Subject: Re: "CP/M compatible" vs. "MS-DOS Compatible" machines?
From: "Roy J. Tellason" <rtellason at verizon.net>
Date: Tue, 05 Feb 2008 01:58:20 -0500
To: "General Discussion: On-Topic and Off-Topic Posts" <cctalk at
classiccmp.org>
On Sunday 03 February 2008 07:27, Allison wrote:
(Snip)
Yup, but that assumes that you want two bytes. CP/M would give a function
code and then anywhere from zero parameters to several of varying lengths and
some even were pointers to tables and data areas. You might also want to
bump the return pointer past the data. :-)
The general methodology works for any length but I showed it for two.
I think rather than use a scratchpad location to save
HL into I just swapped
it with the top of the stack, which would give you HL pointing to the first
byte beyond the call, though it's been several years since I worked on this
and my recollection is a bit more than fuzzy about the whole thing.

● ENTRIES
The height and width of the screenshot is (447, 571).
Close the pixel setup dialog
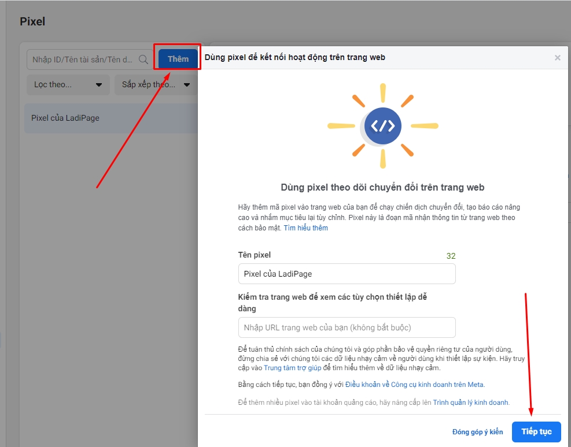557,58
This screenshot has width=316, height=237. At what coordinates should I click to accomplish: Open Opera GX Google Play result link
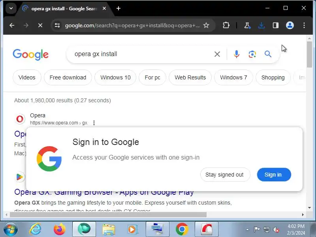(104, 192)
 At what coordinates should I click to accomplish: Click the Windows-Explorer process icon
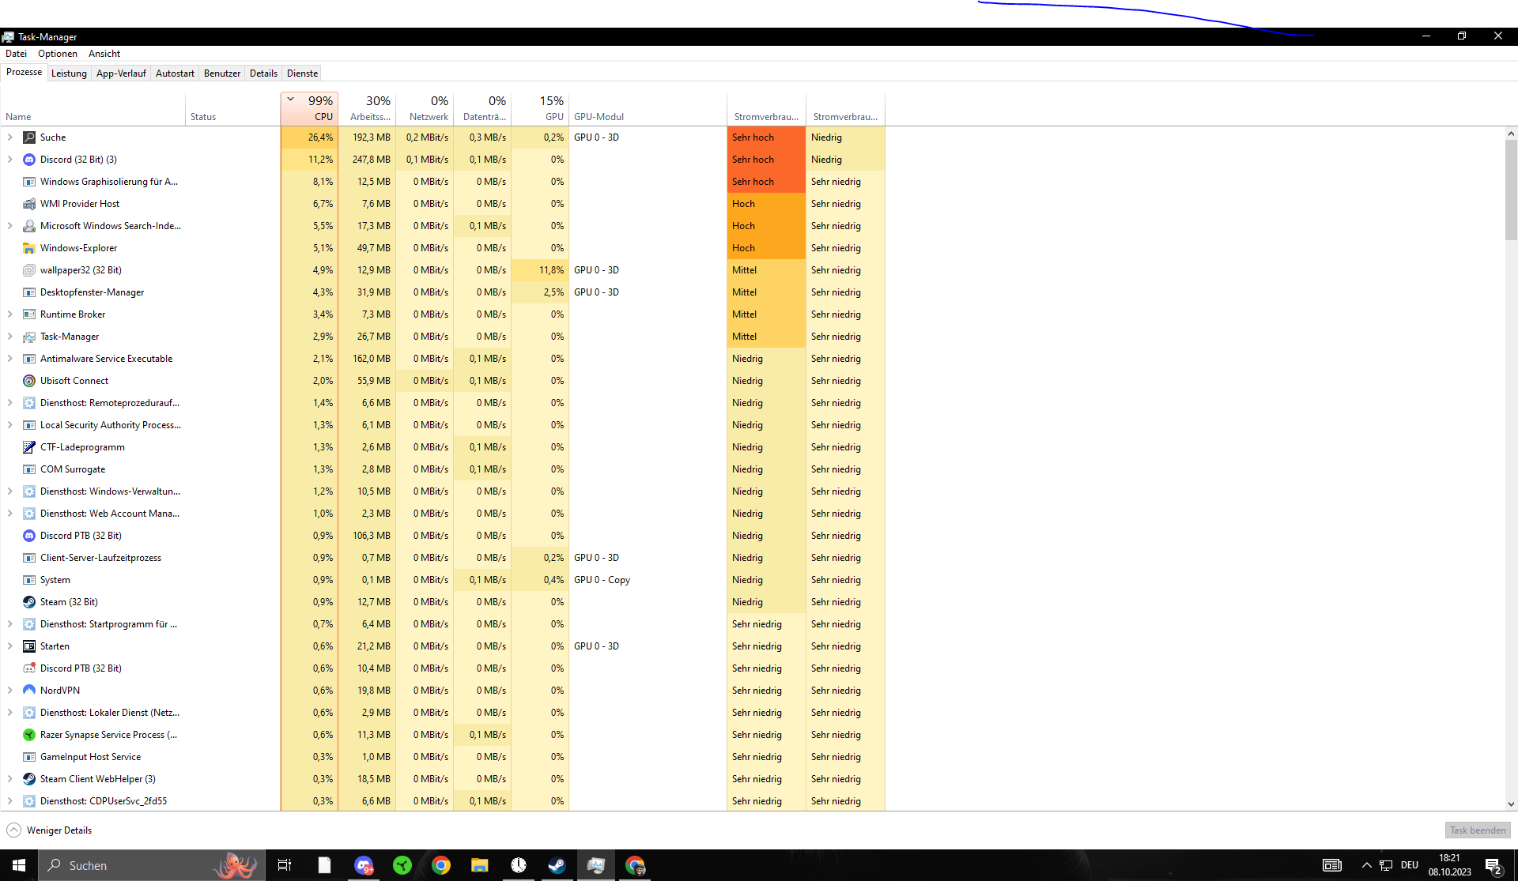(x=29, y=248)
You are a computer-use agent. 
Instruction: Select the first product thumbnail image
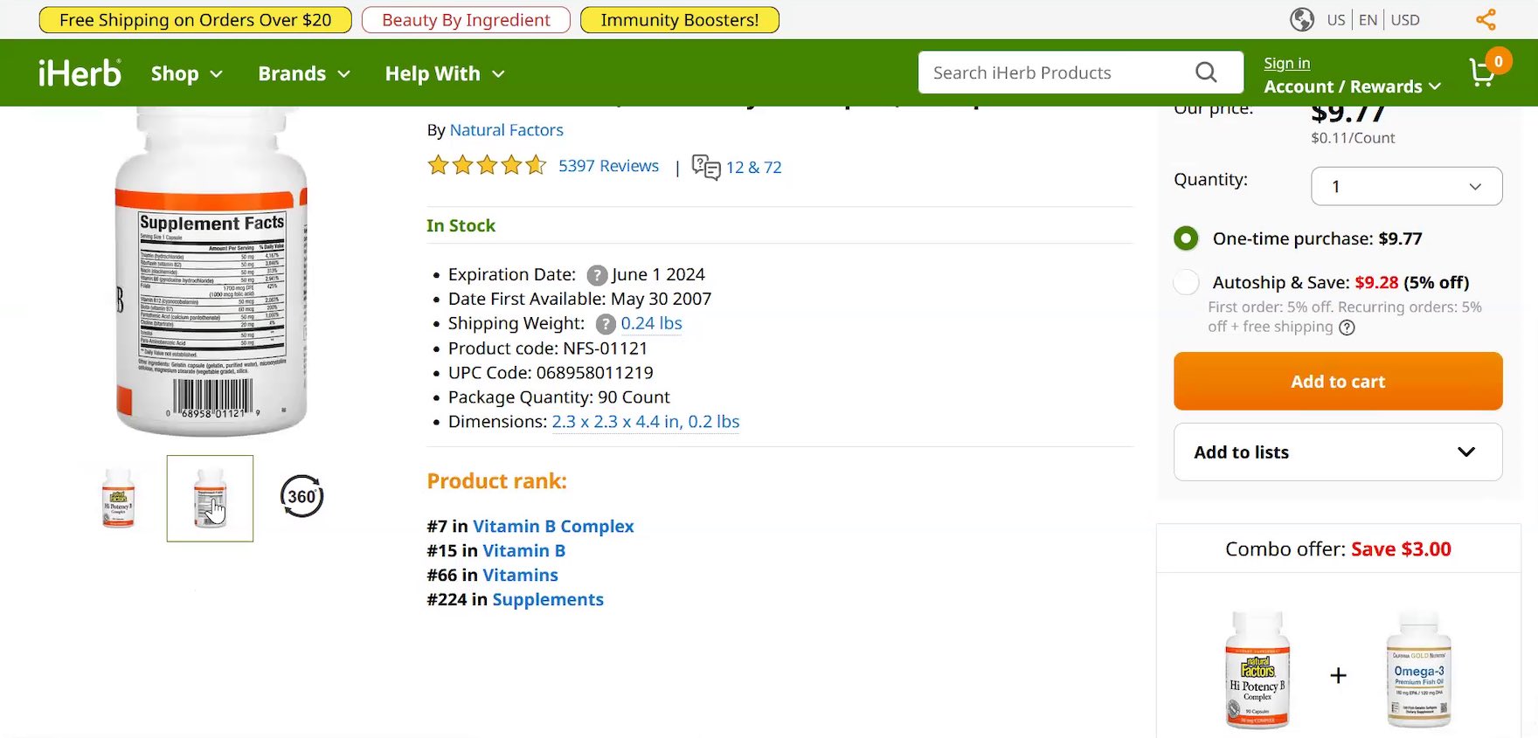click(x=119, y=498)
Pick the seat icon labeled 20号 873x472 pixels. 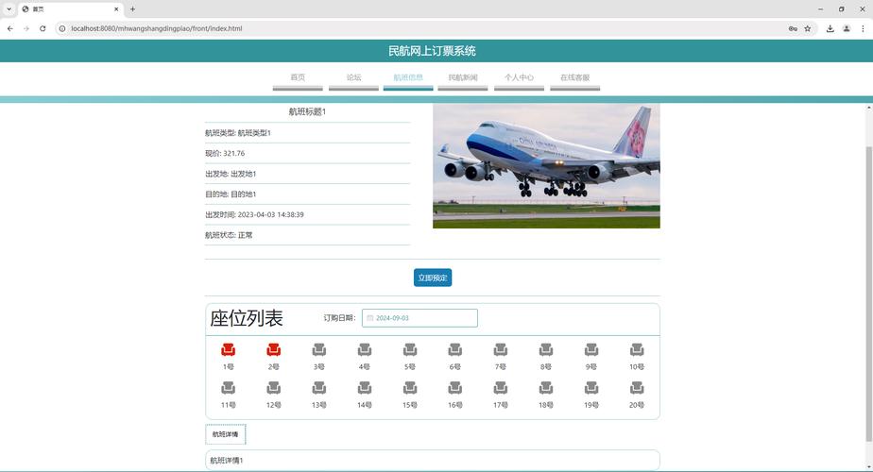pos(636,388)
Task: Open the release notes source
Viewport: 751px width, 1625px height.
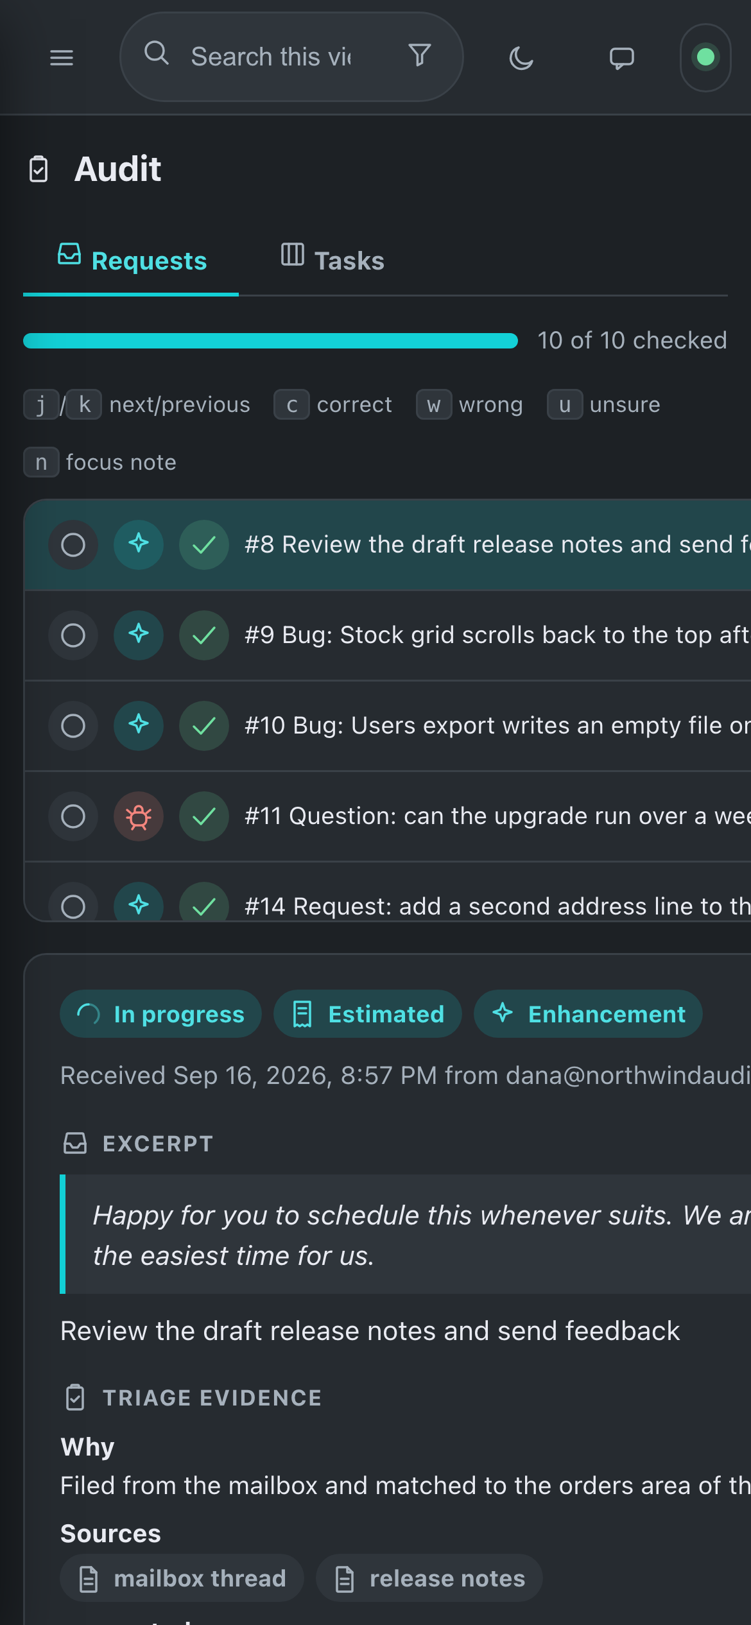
==
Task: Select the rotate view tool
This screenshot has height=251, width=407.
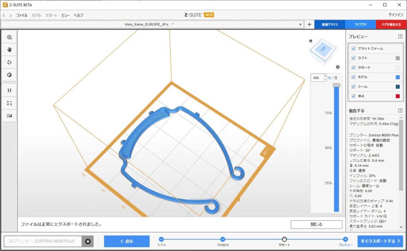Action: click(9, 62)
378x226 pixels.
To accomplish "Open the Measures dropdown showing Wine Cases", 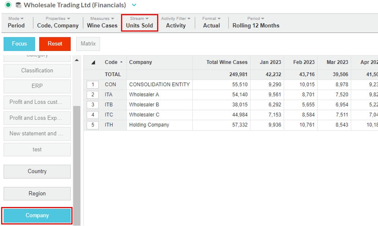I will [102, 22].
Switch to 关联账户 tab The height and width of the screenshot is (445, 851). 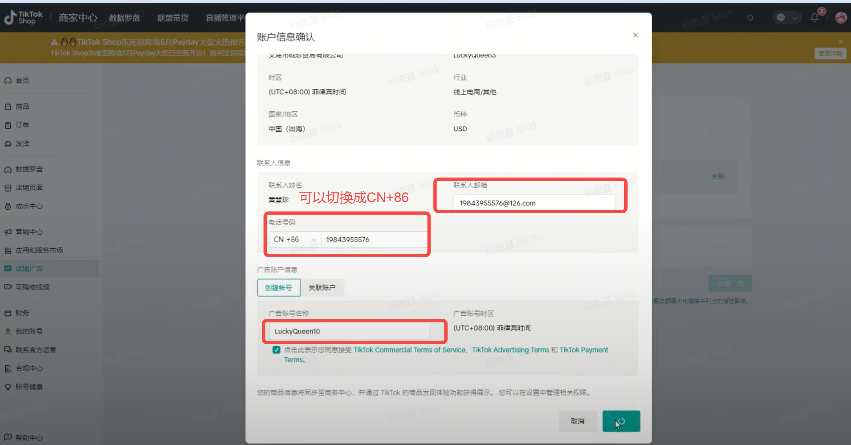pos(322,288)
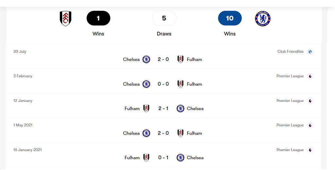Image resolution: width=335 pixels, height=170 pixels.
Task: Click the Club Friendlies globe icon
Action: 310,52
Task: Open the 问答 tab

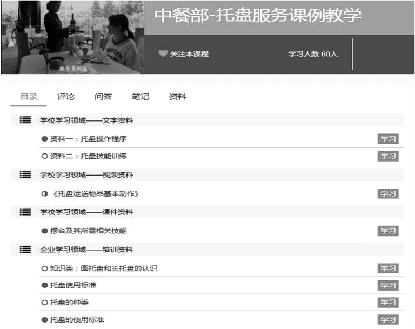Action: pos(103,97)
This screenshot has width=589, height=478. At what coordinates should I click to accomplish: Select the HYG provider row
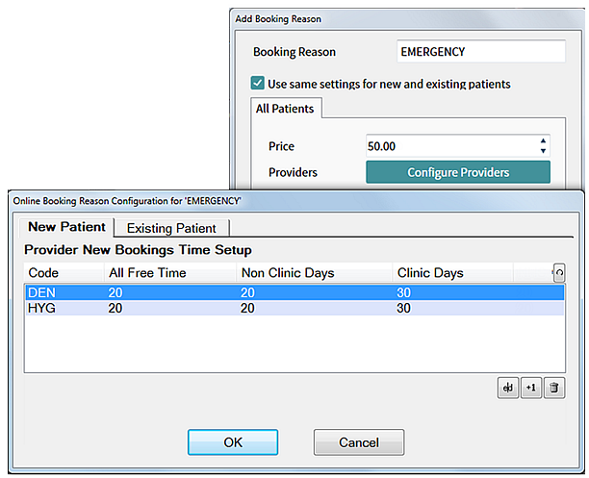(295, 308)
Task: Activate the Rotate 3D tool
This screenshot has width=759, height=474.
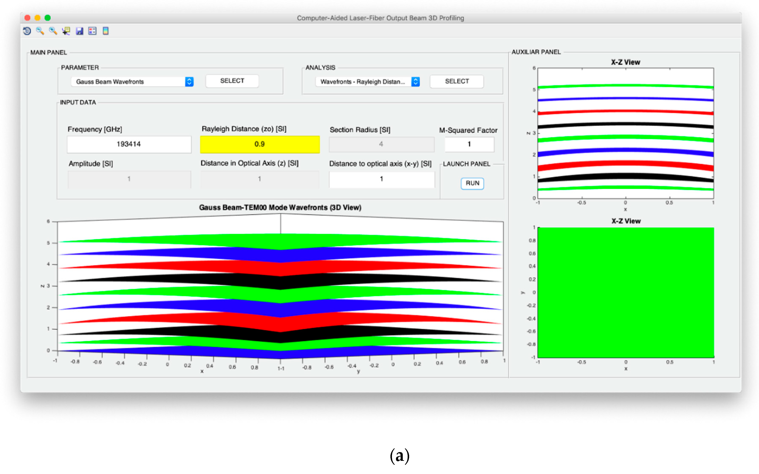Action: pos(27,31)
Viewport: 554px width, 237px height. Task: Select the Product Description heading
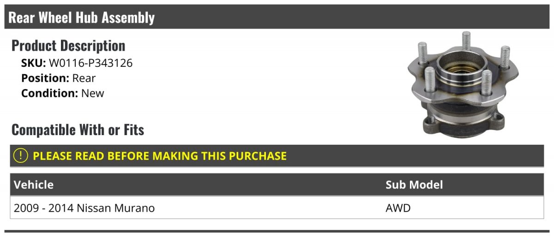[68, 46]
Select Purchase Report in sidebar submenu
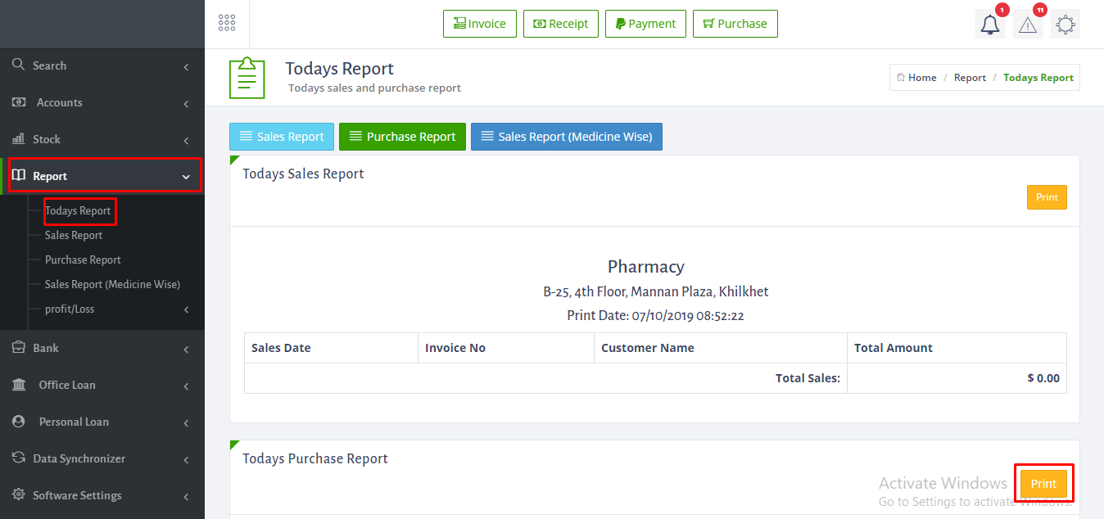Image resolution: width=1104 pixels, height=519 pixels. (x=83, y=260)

● REQUESTS
A – Return the section of the CP/M post that begins at the words "The general methodology" and stops after "the whole thing.", copied word for word.
B – In the CP/M post, what does the writer say HL was swapped with instead of being saved to a scratchpad location?

● EXERCISE SOLUTIONS
A –
The general methodology works for any length but I showed it for two.
I think rather than use a scratchpad location to save
HL into I just swapped
it with the top of the stack, which would give you HL pointing to the first
byte beyond the call, though it's been several years since I worked on this
and my recollection is a bit more than fuzzy about the whole thing.

B – The top of the stack.